Qwen2.5-VL is available for testing in the Qwen Chat app and on the Hugging Face platform. It can analyze graphs and charts, extract data from scanned invoices and forms, and also understand videos several hours long. The model can recognize IP from movies and TV series, as well as various products, which suggests possible training on copyrighted materials.

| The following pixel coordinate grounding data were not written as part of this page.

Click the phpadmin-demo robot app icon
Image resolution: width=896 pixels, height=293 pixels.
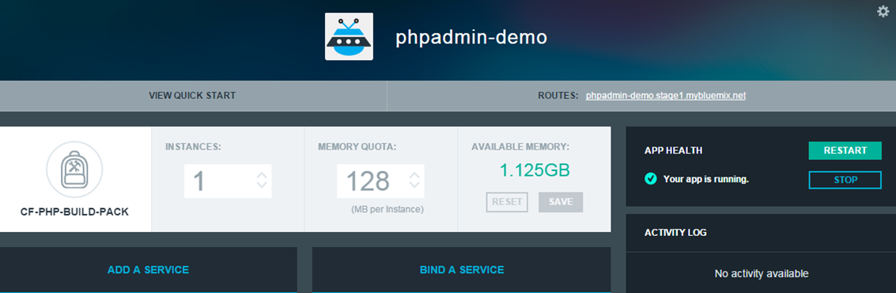349,36
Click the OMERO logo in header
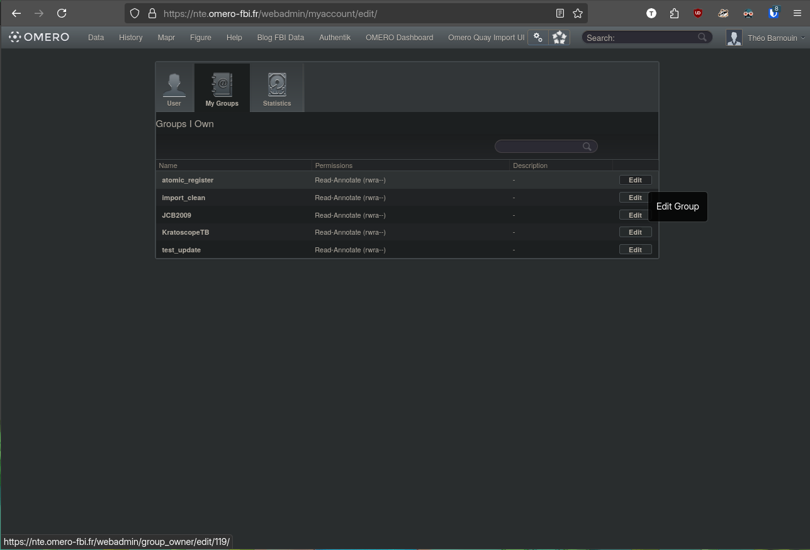The width and height of the screenshot is (810, 550). coord(39,37)
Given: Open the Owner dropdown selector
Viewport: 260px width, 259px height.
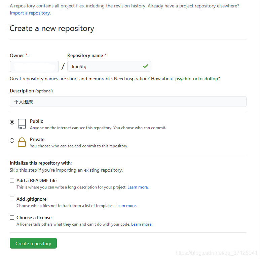Looking at the screenshot, I should pos(34,66).
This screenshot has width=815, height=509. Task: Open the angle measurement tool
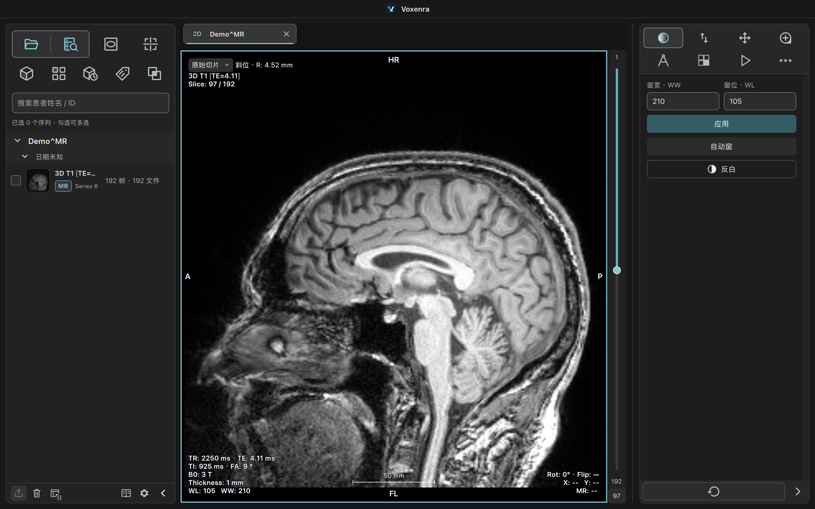click(x=663, y=61)
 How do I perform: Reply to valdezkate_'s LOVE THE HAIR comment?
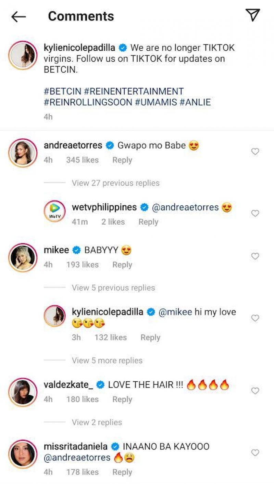(x=122, y=399)
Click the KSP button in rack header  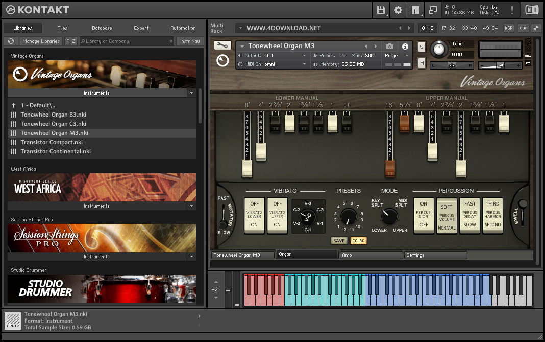509,28
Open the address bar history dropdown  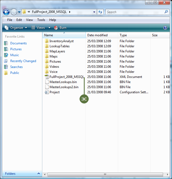pyautogui.click(x=94, y=12)
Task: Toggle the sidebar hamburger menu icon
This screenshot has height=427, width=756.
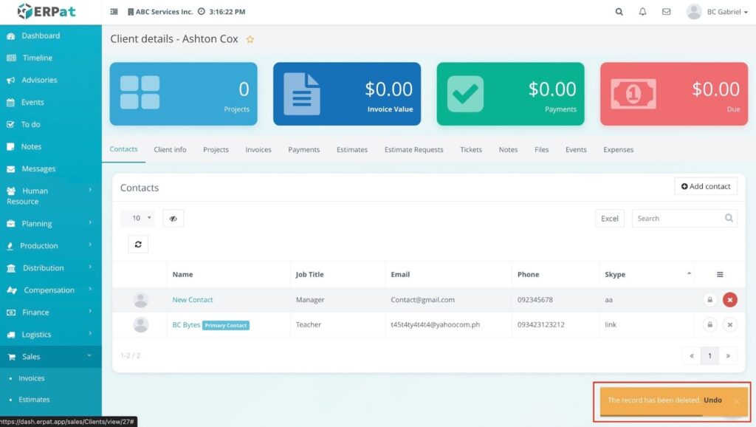Action: click(x=114, y=12)
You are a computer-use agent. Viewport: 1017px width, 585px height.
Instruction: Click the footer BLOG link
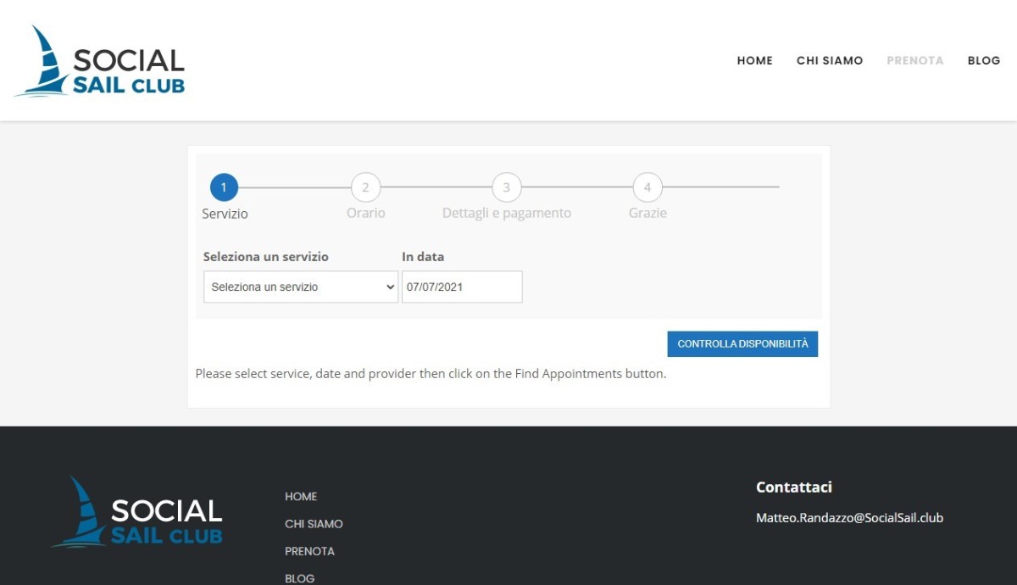[299, 578]
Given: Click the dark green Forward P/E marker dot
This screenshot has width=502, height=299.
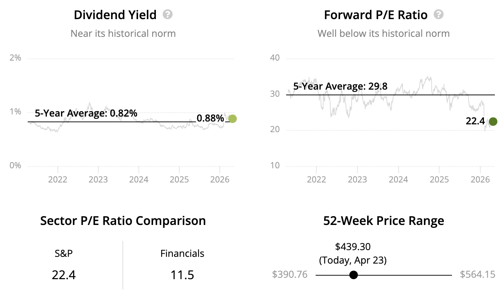Looking at the screenshot, I should [493, 122].
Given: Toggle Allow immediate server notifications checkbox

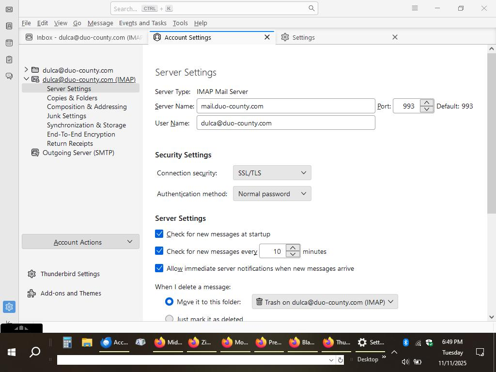Looking at the screenshot, I should tap(159, 268).
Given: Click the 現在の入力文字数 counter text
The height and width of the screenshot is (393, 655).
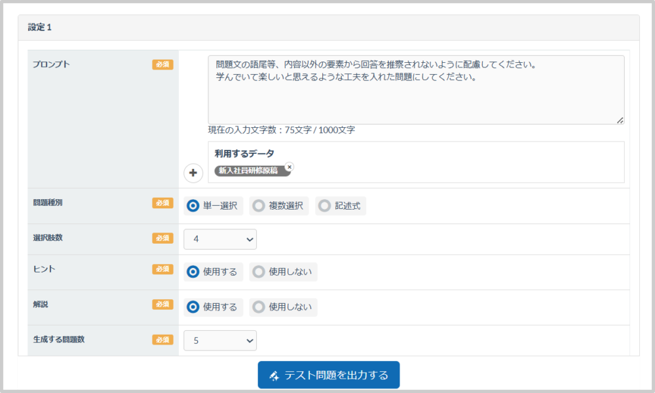Looking at the screenshot, I should [x=282, y=130].
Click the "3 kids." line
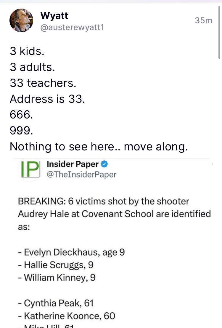 27,51
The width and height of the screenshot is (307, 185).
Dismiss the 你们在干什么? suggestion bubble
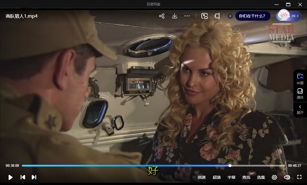[231, 16]
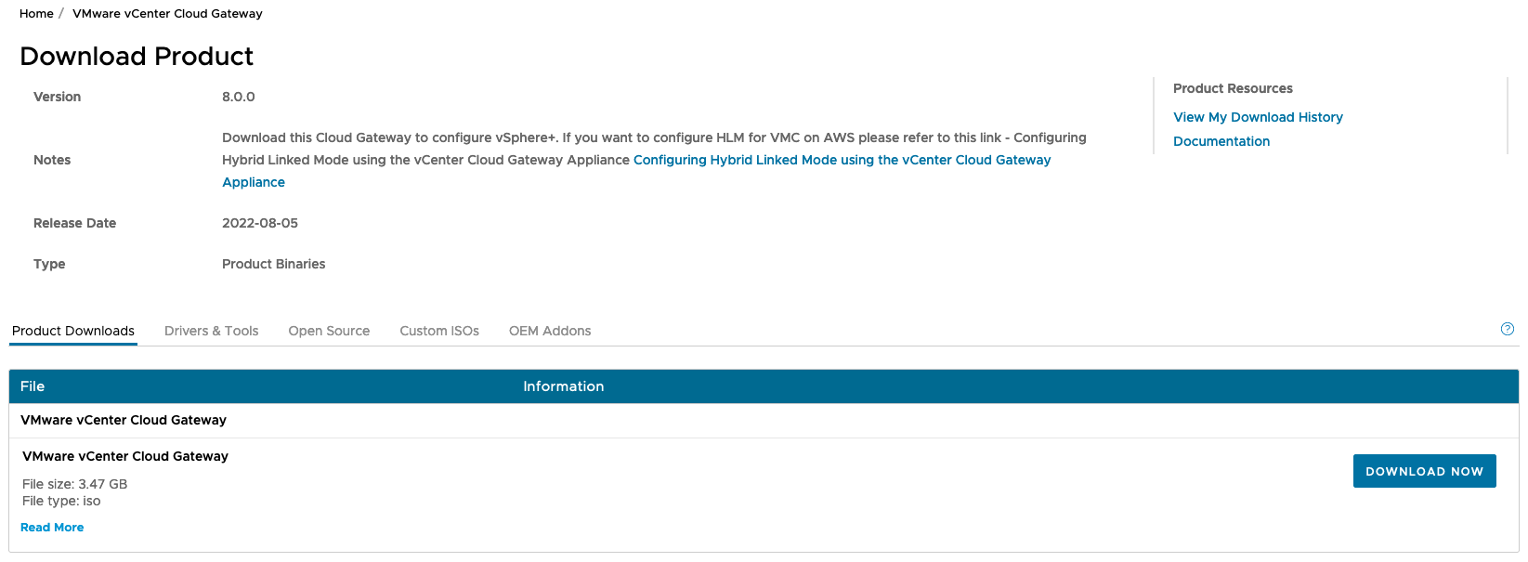Image resolution: width=1528 pixels, height=562 pixels.
Task: Open the Custom ISOs tab
Action: pyautogui.click(x=438, y=331)
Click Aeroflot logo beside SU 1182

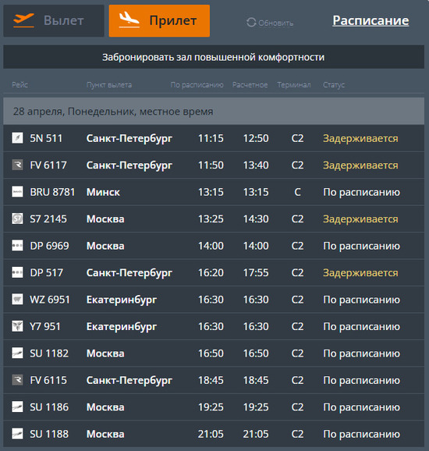[x=17, y=353]
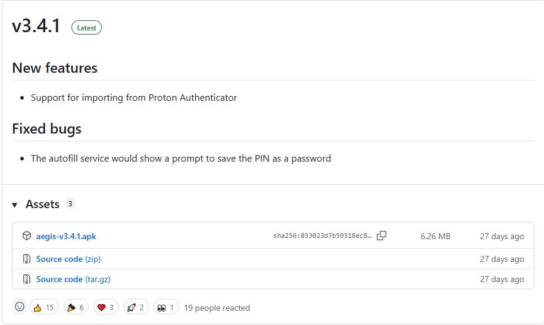
Task: Toggle the rocket reaction
Action: [136, 307]
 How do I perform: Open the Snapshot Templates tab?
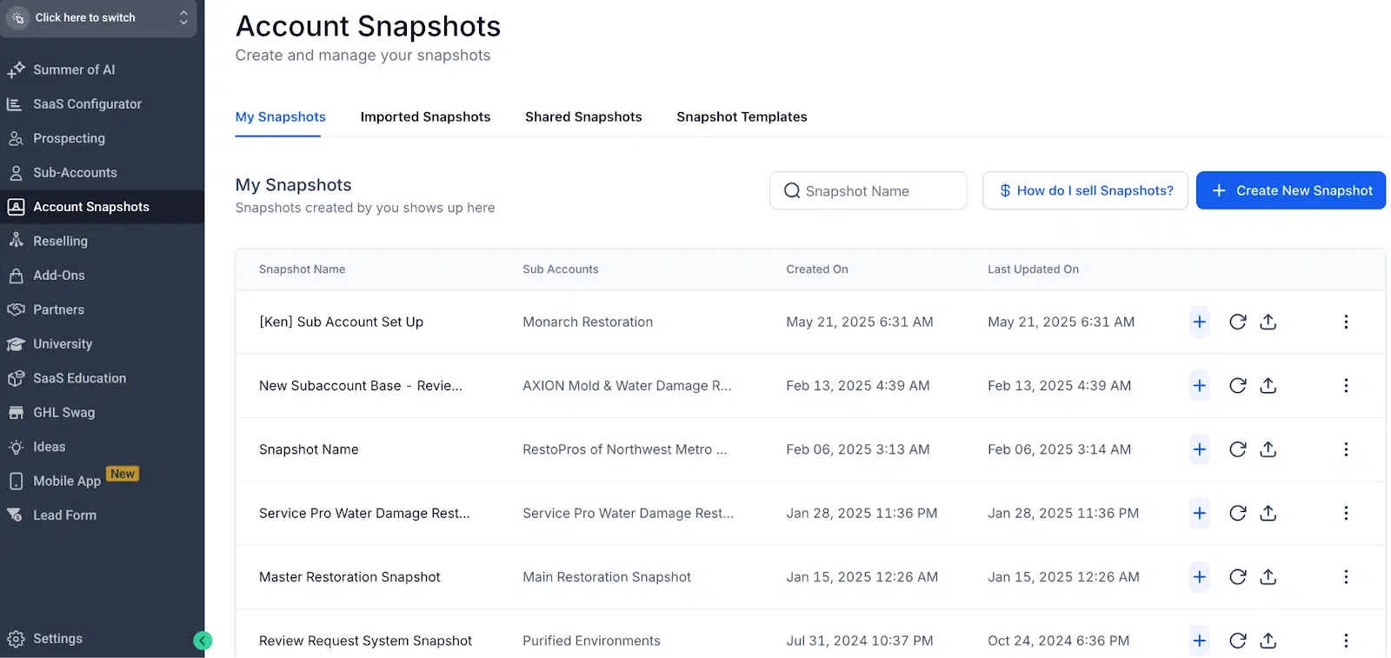(741, 116)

One of the interesting features of Qwen2.5-VL is its ability to interact with software on PCs and mobile devices. For example, it can launch applications and perform tasks such as booking flights through mobile apps. This opens up new possibilities for automation and simplifying the use of various services.
The Qwen2.5-VL series includes several models, of which two smaller ones, Qwen2.5-VL-3B and Qwen2.5-VL-7B, are available under a liberal license. The most powerful model, Qwen2.5-VL-72B, has a special license from Alibaba.